Friday, June 09, 2006

What To Do With The Data

Alex Steffen over at WorldChanging has a great post - Virtual Seattle, Virtual Puget Sound - on models and their ever-increasing levels of sophistication. He makes the excellent point that unless we act on the data that models can provide they are near worthless:

The question of course remains, as to whether we are getting any better at all at listening to what our tools tell us. Because unless we're willing to use the insight we're gaining to try to think like a salmon stream, say, and act to meet its needs, the danger always remains of what Thoreau called "improved means to an unimproved end." That is, the danger exists that we will simply more finely and accurately document the decline of what love and depend on.

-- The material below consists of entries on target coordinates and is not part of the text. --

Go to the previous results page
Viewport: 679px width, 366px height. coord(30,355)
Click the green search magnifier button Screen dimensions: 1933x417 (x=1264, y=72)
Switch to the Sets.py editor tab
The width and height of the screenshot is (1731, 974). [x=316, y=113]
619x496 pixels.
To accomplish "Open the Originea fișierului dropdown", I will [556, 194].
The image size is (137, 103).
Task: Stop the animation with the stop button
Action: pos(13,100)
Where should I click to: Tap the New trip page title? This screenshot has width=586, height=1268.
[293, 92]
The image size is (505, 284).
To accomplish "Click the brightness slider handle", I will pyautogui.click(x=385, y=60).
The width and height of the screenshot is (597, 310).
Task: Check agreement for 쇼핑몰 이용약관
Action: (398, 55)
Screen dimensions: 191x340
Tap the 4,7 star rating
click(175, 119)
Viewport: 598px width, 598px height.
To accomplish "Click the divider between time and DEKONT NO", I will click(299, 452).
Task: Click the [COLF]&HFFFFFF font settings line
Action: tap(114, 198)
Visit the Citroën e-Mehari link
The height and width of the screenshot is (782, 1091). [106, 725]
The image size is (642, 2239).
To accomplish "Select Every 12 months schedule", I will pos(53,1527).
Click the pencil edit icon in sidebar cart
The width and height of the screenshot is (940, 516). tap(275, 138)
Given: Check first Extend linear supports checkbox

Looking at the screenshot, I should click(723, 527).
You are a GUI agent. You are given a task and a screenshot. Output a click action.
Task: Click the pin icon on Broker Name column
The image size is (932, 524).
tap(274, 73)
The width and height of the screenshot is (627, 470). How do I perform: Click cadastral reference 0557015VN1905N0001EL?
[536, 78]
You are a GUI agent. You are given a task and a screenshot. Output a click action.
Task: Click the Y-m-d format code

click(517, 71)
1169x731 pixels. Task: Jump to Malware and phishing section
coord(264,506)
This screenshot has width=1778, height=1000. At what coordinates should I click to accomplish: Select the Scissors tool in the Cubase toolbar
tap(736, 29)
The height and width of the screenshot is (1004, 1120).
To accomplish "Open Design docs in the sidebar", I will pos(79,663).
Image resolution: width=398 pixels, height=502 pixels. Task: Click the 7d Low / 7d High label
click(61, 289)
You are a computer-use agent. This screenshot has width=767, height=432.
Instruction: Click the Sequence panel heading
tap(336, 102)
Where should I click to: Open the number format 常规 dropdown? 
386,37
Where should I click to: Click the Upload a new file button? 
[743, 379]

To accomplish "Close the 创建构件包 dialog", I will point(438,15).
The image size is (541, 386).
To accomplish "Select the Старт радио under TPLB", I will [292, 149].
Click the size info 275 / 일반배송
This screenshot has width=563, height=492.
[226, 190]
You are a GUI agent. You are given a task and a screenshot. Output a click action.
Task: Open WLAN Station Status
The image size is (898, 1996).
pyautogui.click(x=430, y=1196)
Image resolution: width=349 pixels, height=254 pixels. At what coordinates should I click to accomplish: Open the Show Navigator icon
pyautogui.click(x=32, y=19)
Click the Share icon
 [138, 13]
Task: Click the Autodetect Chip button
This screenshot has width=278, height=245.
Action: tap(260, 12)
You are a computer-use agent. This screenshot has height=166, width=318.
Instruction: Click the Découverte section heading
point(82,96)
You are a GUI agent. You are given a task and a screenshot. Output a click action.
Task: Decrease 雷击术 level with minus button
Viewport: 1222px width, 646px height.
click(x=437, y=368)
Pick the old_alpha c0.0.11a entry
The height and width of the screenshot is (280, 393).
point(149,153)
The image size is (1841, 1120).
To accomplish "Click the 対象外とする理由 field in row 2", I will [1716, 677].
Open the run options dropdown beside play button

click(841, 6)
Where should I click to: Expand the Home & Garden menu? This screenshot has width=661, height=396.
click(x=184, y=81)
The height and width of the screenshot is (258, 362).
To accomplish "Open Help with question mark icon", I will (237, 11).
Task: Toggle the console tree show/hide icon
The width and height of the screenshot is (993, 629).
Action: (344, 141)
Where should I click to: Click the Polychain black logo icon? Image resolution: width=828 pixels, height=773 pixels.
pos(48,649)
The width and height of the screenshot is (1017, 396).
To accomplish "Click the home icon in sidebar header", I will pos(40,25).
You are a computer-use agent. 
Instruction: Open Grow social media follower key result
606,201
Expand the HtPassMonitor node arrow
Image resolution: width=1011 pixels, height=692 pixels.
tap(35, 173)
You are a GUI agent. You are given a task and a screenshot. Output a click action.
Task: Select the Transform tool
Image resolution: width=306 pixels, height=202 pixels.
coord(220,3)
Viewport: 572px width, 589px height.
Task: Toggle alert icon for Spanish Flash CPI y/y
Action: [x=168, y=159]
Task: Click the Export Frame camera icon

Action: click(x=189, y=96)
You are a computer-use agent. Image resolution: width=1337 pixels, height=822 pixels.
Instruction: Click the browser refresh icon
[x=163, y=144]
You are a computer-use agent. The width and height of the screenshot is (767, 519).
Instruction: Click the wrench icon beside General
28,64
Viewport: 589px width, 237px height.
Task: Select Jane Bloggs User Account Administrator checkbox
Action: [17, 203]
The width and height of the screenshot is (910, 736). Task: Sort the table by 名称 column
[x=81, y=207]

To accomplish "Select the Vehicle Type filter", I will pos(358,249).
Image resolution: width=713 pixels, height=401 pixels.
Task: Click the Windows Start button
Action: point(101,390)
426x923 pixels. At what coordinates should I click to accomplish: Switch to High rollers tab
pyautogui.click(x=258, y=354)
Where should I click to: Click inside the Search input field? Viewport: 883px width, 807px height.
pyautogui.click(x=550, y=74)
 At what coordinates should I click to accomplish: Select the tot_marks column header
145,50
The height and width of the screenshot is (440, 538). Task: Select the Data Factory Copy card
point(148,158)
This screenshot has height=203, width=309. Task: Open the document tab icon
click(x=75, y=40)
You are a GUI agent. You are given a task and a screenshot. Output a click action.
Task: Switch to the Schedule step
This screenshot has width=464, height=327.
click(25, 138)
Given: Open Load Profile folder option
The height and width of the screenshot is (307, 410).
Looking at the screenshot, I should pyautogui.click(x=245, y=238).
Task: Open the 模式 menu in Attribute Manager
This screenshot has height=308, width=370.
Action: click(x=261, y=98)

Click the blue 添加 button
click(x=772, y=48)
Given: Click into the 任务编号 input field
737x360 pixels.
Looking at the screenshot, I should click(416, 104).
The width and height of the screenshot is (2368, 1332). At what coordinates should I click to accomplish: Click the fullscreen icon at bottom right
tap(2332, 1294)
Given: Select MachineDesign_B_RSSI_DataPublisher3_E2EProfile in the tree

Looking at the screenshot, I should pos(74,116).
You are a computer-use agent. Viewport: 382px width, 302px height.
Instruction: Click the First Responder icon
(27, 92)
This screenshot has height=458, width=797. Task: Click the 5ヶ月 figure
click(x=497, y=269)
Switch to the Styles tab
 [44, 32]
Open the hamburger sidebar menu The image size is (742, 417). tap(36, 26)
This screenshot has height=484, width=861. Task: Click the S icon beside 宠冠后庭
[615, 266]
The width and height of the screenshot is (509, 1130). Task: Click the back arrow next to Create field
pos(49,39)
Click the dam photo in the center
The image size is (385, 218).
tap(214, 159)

The whole "caring about data" thing doesn't seem to be happening as of yet. For example, the $200 million (which is what - 15 minutes of war-fightin' money?) climate satellite program has been bumped to make way for the 2020 moon missions. This news follows the cancellation of the already built $100 million Deep Space Climate Observatory (DSCOVR).

Francisco P.J. Valero of Scripps Institute of Oceanography at UC San Diego described DSCOVR (aka "Triana"):

Triana will view the Earth in a different way - as an entire planet rather than a patchwork of regions of interest. It will uniquely acquire synoptic (all regions in the sunlit side seen simultaneously) sunrise to sunset, high time resolution data for most points on Earth using state of the art, highly accurate, in flight calibrated instruments.

Triana will collect information on the climate system combining atmospheric dynamics, cloud physics, aerosols, radiation and surface remote sensing.


Before we can listen to what our tools tell us we have to turn them on. I guess Triana is still sitting in a NASA warehouse somewhere - Maybe the next administration will have some use for it.